Recall that Kislev 24 is in the winter, a time of short days and long nights. Farmers have long completed their harvesting, and everyone hopes that they have stored away enough to last until the vines, trees, and crops begin producing fruit again. Remember, also, that this particular harvest was probably sparse because of God's curse on their crops.
Winter, even in a good year, is not usually a time of blessing. It is often a difficult time, one of making use of the blessings that came in previous seasons. Yet God chose this specific date, which in some years could even be the shortest day of the year. He selected this bleakest of times to start His blessing—a blessing whose highest fulfillment will be found in the work and sacrifice of Jesus Christ.
This scenario sets up an intriguing possibility. We know that Jesus was born sometime in the fall. If we count back nine months from the fall, we arrive at a date in winter. Is it possible, then, that Kislev 24 is the date when the power of the Most High God overshadowed Mary and caused her to conceive the Messiah (Luke 1:35)?
Verse 19 contains a curious play on words that may support this possibility. A question is asked, “Is the seed still in the barn?” The word translated as “seed” is also rendered “child” or “posterity.” Remember that Zerubbabel means “seed of Babylon,” but also recall that when God tells Abraham, “In your seed all the nations of the earth shall be blessed” (Genesis 22:18; 28:14; emphasis ours), the Seed to which He refers is Jesus Christ, forty-two generations later (see also John 7:42; Romans 1:3; Galatians 3:16, 19).
Haggai 2:19 describes a time when the seeds from the previous harvest are not in the barn because they have been planted, but it is before any fruit was produced. It could also, then, describe a Child who has been conceived, but not yet born—and through that Child the blessing on Judah and Israel, the church, and eventually, the entire world would come. Again, this is speculation, but Jesus' conception on this date could be another application of what God means when He says, “from this day I will bless.”

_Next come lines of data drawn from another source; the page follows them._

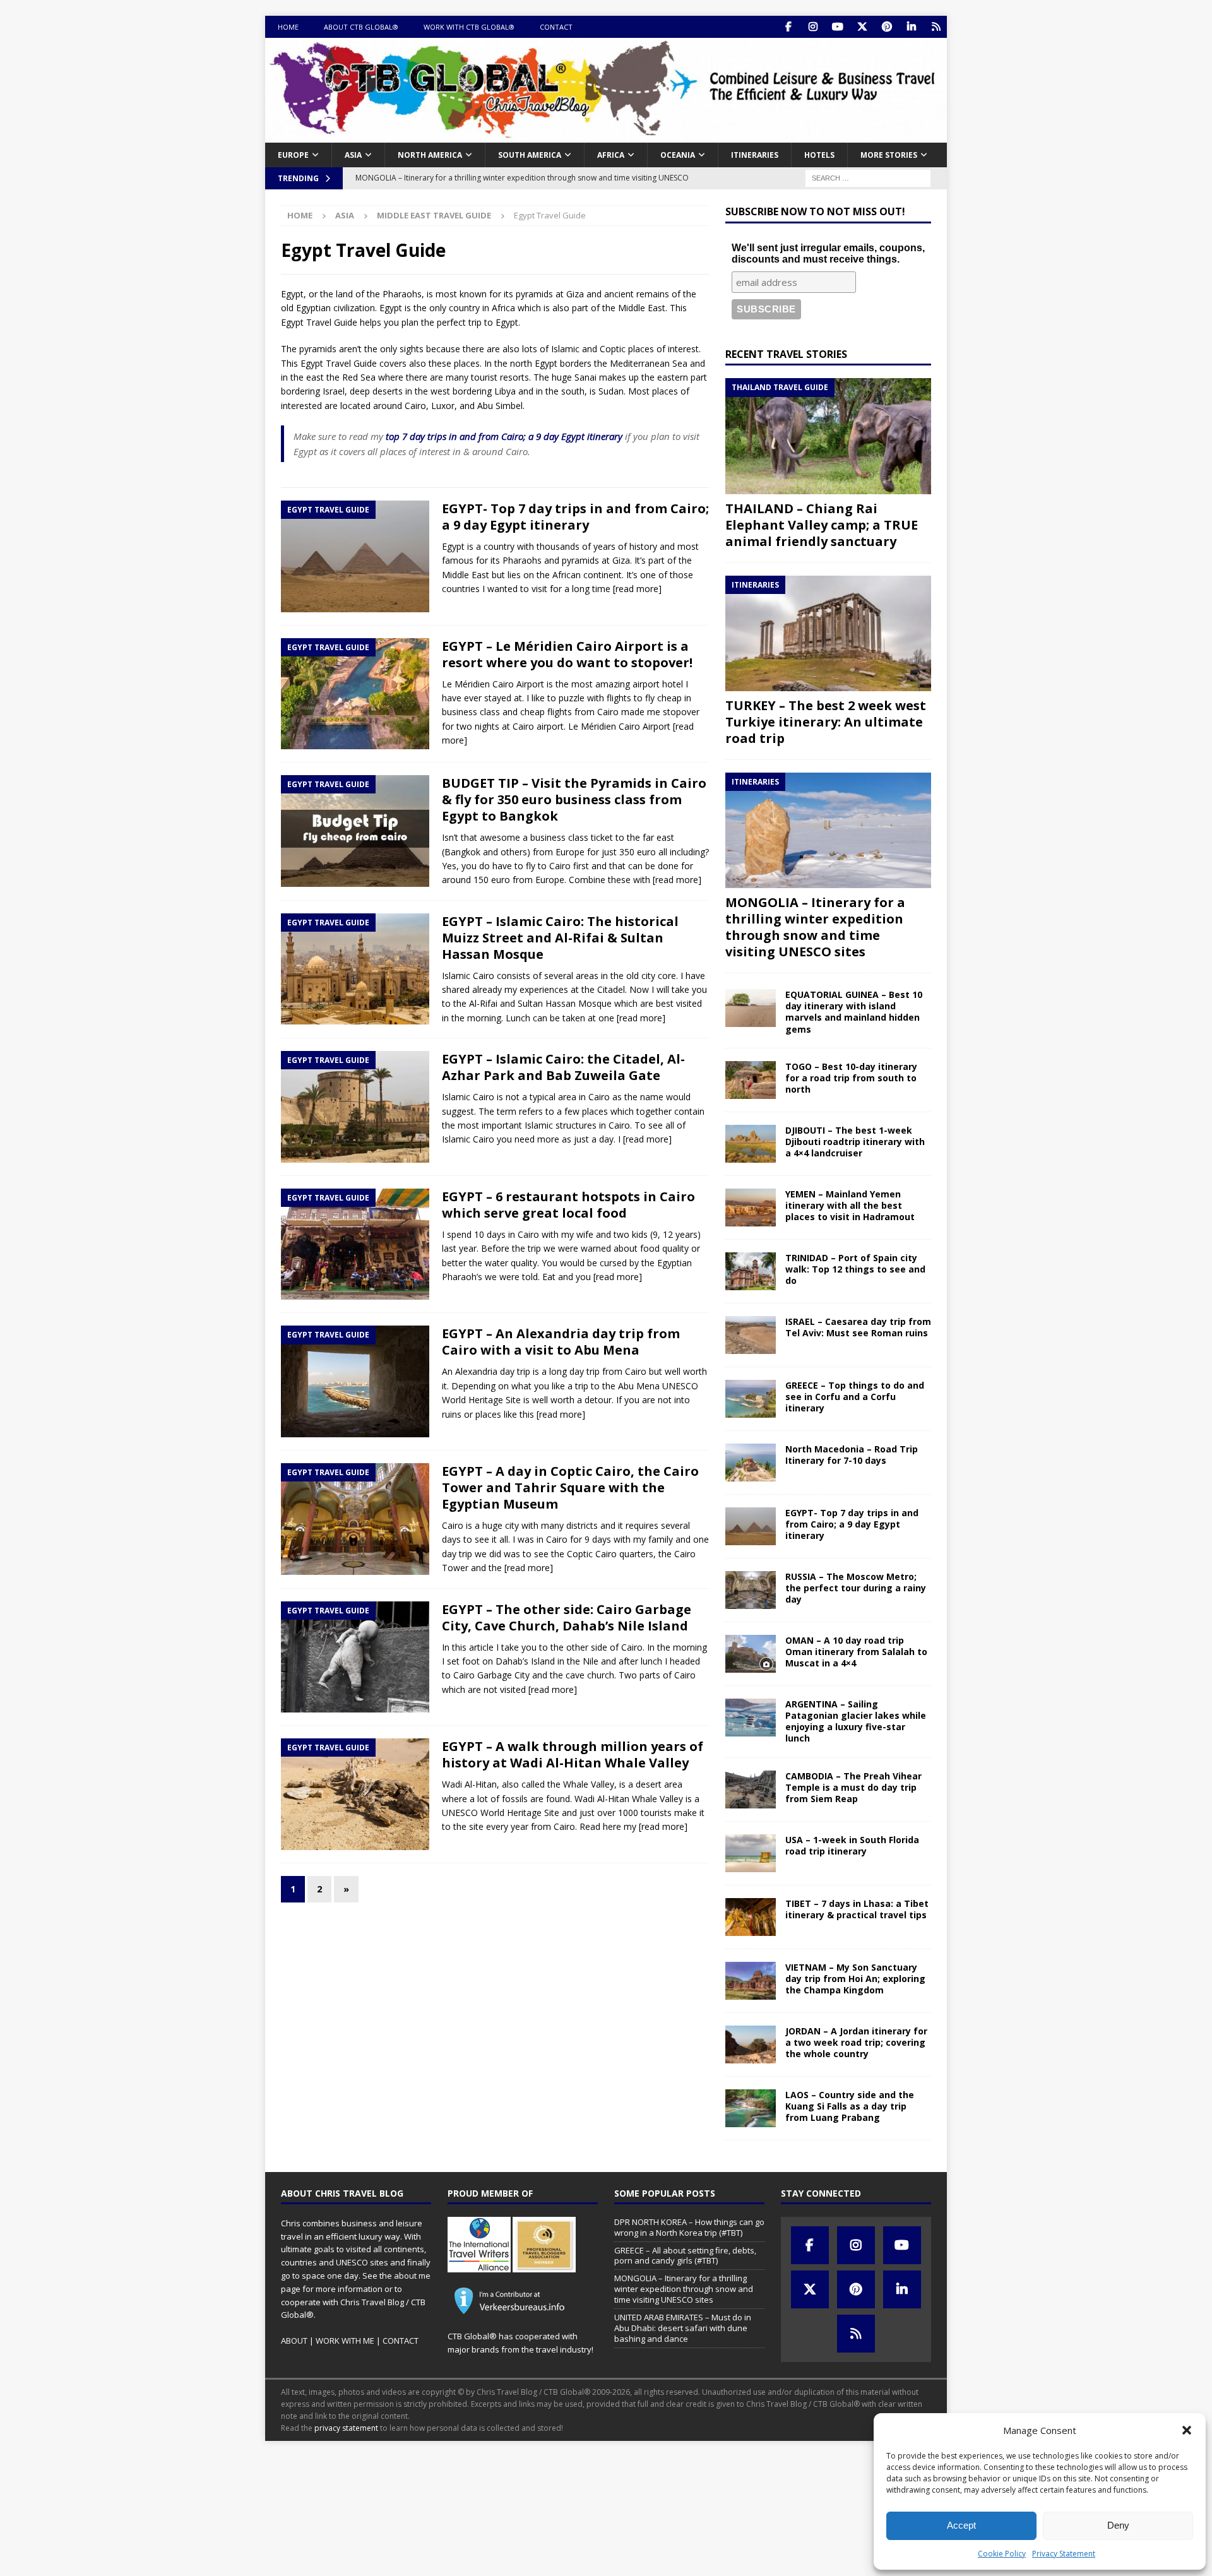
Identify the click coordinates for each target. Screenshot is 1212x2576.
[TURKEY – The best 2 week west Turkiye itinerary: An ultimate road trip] (828, 633)
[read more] (637, 589)
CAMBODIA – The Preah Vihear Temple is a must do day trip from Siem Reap (853, 1787)
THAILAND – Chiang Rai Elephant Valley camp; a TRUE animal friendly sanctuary (821, 525)
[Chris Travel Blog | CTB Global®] (606, 135)
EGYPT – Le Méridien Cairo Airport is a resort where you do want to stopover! (567, 654)
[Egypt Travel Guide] (355, 556)
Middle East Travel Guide (434, 215)
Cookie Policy (1002, 2553)
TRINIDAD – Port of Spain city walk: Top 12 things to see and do (855, 1269)
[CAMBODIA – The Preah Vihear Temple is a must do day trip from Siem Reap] (750, 1789)
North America (430, 155)
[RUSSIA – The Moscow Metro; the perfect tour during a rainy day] (750, 1590)
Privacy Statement (1063, 2553)
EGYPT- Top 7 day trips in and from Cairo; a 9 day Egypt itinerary (575, 516)
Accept (961, 2525)
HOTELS (819, 155)
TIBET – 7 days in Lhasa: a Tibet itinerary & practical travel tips (857, 1909)
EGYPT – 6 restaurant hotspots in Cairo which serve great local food (568, 1204)
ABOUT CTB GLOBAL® (361, 27)
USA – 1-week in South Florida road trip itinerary (852, 1845)
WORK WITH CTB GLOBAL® (469, 27)
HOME (288, 27)
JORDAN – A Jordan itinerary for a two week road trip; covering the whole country (856, 2042)
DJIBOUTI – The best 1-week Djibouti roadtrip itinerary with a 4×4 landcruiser (855, 1141)
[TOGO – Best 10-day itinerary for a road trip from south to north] (750, 1080)
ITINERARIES (754, 155)
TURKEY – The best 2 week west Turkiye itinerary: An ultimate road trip (825, 722)
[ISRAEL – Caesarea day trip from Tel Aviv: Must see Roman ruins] (750, 1335)
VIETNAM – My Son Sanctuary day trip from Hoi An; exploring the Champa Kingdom (855, 1978)
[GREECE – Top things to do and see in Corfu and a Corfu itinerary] (750, 1399)
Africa (610, 155)
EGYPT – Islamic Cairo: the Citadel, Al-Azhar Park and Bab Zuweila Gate (563, 1067)
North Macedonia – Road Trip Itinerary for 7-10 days (851, 1454)
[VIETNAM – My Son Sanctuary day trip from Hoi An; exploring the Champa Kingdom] (750, 1981)
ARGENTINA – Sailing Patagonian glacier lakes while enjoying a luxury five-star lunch (855, 1721)
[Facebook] (788, 27)
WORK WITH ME (345, 2340)
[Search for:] (868, 177)
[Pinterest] (887, 27)
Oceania (677, 155)
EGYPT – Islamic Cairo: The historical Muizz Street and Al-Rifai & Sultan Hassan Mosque (560, 938)
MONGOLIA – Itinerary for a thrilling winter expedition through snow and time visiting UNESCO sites (815, 927)
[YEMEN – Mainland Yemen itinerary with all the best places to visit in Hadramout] (750, 1207)
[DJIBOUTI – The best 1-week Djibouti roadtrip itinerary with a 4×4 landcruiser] (750, 1144)
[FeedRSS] (936, 27)
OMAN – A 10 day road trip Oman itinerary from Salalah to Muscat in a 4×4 (856, 1651)
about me (412, 2275)
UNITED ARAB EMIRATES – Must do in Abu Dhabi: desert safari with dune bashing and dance (682, 2328)
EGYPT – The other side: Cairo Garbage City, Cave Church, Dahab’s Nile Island (566, 1617)
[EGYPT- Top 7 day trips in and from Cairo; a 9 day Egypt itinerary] (750, 1526)
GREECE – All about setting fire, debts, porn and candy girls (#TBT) (685, 2256)
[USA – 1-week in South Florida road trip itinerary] (750, 1853)
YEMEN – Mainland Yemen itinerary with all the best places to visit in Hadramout (850, 1205)
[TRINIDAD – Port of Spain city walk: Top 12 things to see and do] (750, 1271)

However, regardless of whether this speculation is correct, we see that God is incredibly active in the lives of His people and quite willing to shake heaven and earth to bless. Yes, God gives physical blessings, but the far more meaningful ones are not material in nature.
— David C. Grabbe
Tuesday, April 6, 2021
God tells Abram to head toward a different land, which is linked with his people becoming a great nation. We usually interpret this as meaning a vast number of physical descendants, and God has certainly fulfilled that, considering the teeming populations of his offspring. However, the real meaning of being Abraham's children has to do with those who have the faith of Abraham (Galatians 3:7).
The Jews boasted that Abraham was their father, yet they were concerned only with physical lineage. Jesus told the priests and Pharisees that the kingdom would be taken from them and “given to a nation bearing the fruits of it” (Matthew 21:43). That nation is defined, not by a physical bloodline, but by a certain faith and a different spirit. Peter calls those with the faith of Abraham “a chosen generation, a royal priesthood, a holy nation, His own special people” (I Peter 2:9).
Genesis 12:3 says that in Abraham “all the families of the earth shall be blessed.” Paul explains this promise in Galatians 3:8: “And the Scripture, foreseeing that God would justify the Gentiles by faith, preached the gospel to Abraham beforehand, saying, 'In you all the nations shall be blessed.'” From the Genesis 12:3 promise, Paul derives the idea that justification by faith would become available. In addition to foretelling a spiritual nation, God's promise of the land also suggests many being brought into alignment with God's standard of righteousness based on belief in Him.